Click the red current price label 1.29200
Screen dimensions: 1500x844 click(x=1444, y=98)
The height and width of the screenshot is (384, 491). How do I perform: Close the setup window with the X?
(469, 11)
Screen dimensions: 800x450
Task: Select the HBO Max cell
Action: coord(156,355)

-*-

Exercise: Word for word, repeat every line of the data.

Reply:
Click the red current price label 1.29200
Screen dimensions: 1500x844 click(x=1444, y=98)
The height and width of the screenshot is (384, 491). How do I perform: Close the setup window with the X?
(469, 11)
Screen dimensions: 800x450
Task: Select the HBO Max cell
Action: coord(156,355)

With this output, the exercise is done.